I was still in the hospital a year ago. I wasn’t even doing much walking yet. Hard to remember what each day looked like then, because every moment was different. I didn’t know what I should be doing, except that I was already knee-deep into mother guilt. I was supposed to be pumping every three hours, and trying to nurse every three hours, and getting sleep, and spending time getting to know my daughter. And of course, I was in a hospital room and she is in the NICU step-down unit. So it wasn’t like I could rest and spend time with her. Kind of, but not exactly. I’d spend hours with her, then realize I needed to pump so it was time to go back to the room. Then I’d sleep for a bit, then I’d need to see her. At that point, she was healthy and I was not.
The middle of her life looked much the same.

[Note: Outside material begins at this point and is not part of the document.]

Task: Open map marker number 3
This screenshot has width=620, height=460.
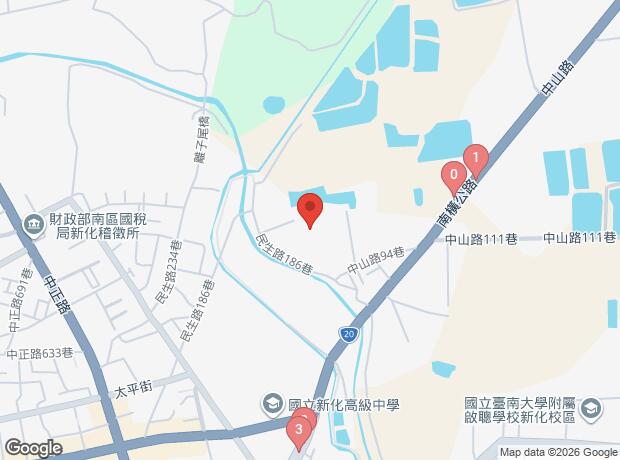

Except that I was healthy and she was not. So I’d go back and forth between the waiting room or our bedroom in RMH (Ronald McDonald House) and her room in the PICU. I couldn’t hold her, but I could touch her and pump and feel like I was never doing enough.
The end of her life was so much easier. If I wasn’t holding her, someone else was. It was rare for her to have a daylight moment when she wasn’t held by someone, either stretch across a pillow on their lap or laying on a chest. At night my sister would stay up late holding her while we slept until her first medicine time, and then we’d swaddle her in her crib for the rest of the night, letting her sleep rather than picking her up during the night (movement almost always hurt her towards the end).
I have heard that parental guilt is there during other stages of a child’s life. I can imagine, but haven’t experienced it. I think it’s just one of those things that goes hand-in-hand with parenthood. And even now, I experience it in my mourning for my children: I should miss my son as much as I miss my daughter. I should have gotten prints of the pictures of Samantha. I should have them in frames, hung on the wall. I should have memory boxes from her things and a quilt made from her clothes. I should cry every time I think of her. I should be thankful I got to have them for just a little while. I should… I should… I should…
Why do I “should” all over myself? Why do any of us? (I can’t take credit for this last line, it comes from an episode of “Sex and the City.” Yes, I watch it).
SHOULD — when I hear that in my mind, I realize it’s my mother, or my father, or a composite of my mother-father figures, talking to me. It’s seldom what I really should do.
I think in a way, a lot of parental guilt comes from the collision of something so miraculous and filled with love and grace—a baby, whom you love more than life itself, whom you’d do anything for–and this sinful world and our own sinful natures full of selfishness and impatience. So in a way, the guilt is a good thing. Does that make sense? It’s like the guilt is a sign that we’re recognizing the gift and wanting to honor it better.
Instead of calling it Parental Guilt, I would call it Survivor’s Guilt. Either way you feel like you never did enough for your children. Do what you feel up to doing now. It will take time to heal. You did the best you could for your children while they were here with you. Now God is cradling them in his loving arms. Rest now. Be good to yourself. That is not wrong or sinful to take care of yourselves. I don’t know what else to say but Blessings from God to you.